- Librettist: Amin Maalouf
- Language: French
- Premiere: 3 April 2006 Opéra Bastille

= Adriana Mater =

2006 opera by Kaija Saariaho

Adriana Mater is the second opera by the Finnish composer Kaija Saariaho, with a libretto in French by her frequent collaborator, Amin Maalouf. The Opéra National de Paris and the Finnish National Opera jointly commissioned the opera. It received its world premiere at the Opéra Bastille on 3 April 2006 in a production directed by Peter Sellars. The production was dedicated to Gerard Mortier, Artistic Director of the Paris Opera.

The opera's Finnish premiere took place on 23 February 2008 in Helsinki. The opera received its UK premiere in a concert performance on 24 April 2008 and its US premiere took place at the Santa Fe Opera on 26 July 2008 with the singers Monica Groop and Pia Freund in their roles of the Finnish premiere.
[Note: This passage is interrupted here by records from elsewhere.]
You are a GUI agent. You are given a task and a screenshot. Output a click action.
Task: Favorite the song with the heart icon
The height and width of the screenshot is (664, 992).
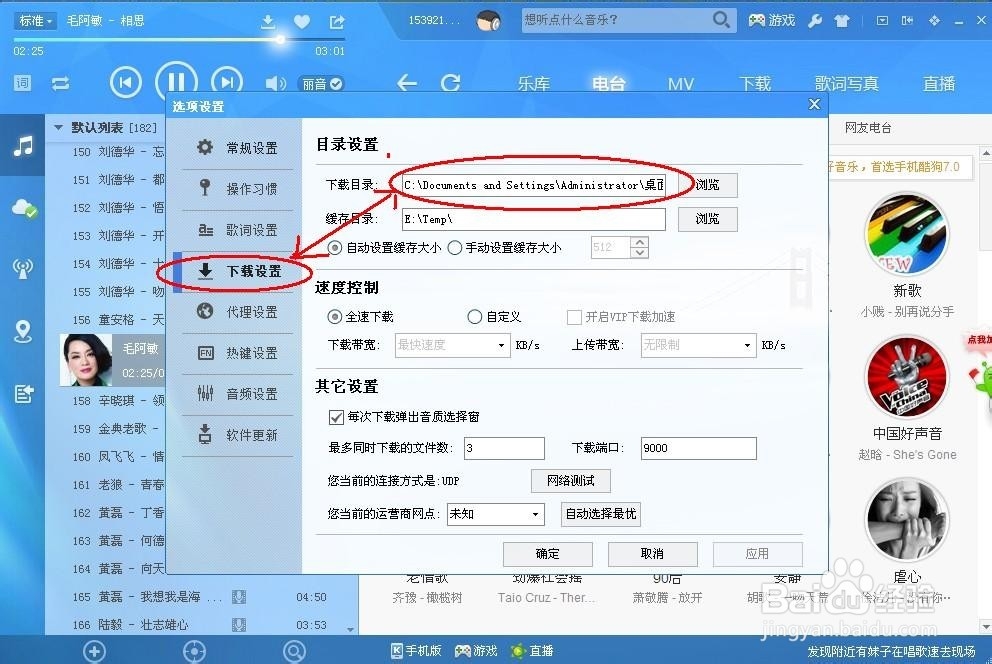pyautogui.click(x=301, y=20)
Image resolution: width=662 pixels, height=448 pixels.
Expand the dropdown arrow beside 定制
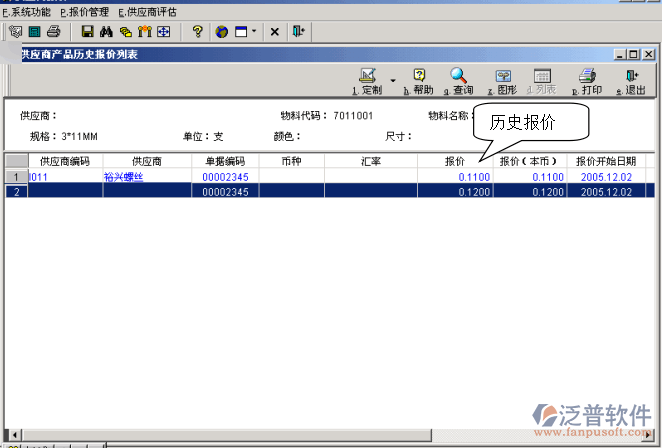point(392,80)
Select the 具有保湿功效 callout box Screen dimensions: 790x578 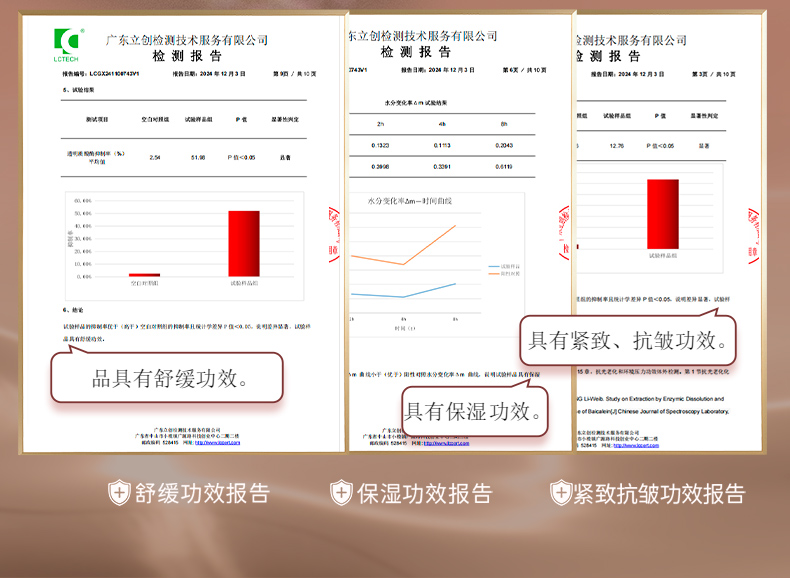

Saariaho used memories of her own first pregnancy as part of the inspiration for the opera. Maalouf utilised his memories of being a war correspondent and his awareness of contemporary political and religious conflicts as themes in the opera.

==Roles==

| Role | Voice type | Paris World Premiere Cast, 7 April 2006, (Conductor: Esa-Pekka Salonen) | Finnish Premiere Cast, 23 February 2008, (Conductor: Ernest Martínez Izquierdo) | American Premiere Cast, 26 July 2008, (Conductor:Ernest Martínez Izquierdo) |
| Adriana | Mezzo-soprano | Patricia Bardon | Monica Groop | Monica Groop |
| Refka, Adriana's sister | Soprano | Solveig Kringelborn | Pia Freund | Pia Freund |
| Yonas, Adriana's son | Tenor | Gordon Gietz | Tuomas Katajala | Joseph Kaiser |
| Tsargo | Bass-baritone | Stephen Milling | Jyrki Korhonen | Matthew Best |
Chorus

==Synopsis==
The opera is set in the present day, in a crisis zone in an unnamed country. The story reflects on motherhood. Adriana, her son Yonas and her sister Refka are caught in the midst of civil war. Years ago, Tsargo, a soldier from their village, raped the young Adriana, and Yonas was born despite Refka's efforts to prevent her sister having the child. Adriana now anxiously watches Yonas as he grows into a man, and wonders whether he will grow up to be as violent as his father or gentler like his mother.

==Critical reactions==
"In the TV interview Saariaho named director Sellars as the hero of the performance. Aside from the bitter and violent war events, Sellars has added to the opera a dimension of hope that the conductor herself had not envisaged in the first place.

"One of the principal themes in the opera is the relationship between the main character Adriana and her sister Refka. According to librettist Maalouf, the opera reflects "our world that has gone off the rails" while violent powers are rumbling in the music of the opera, also a poetic level of dream and reverie is present. The intense theme of the work forces the individual to contemplate particularly his or her relationship towards revenge and forgiveness.

"Adriana Mater demonstrates that Kaija Saariaho remains one of the most interesting and imaginative contemporary composers."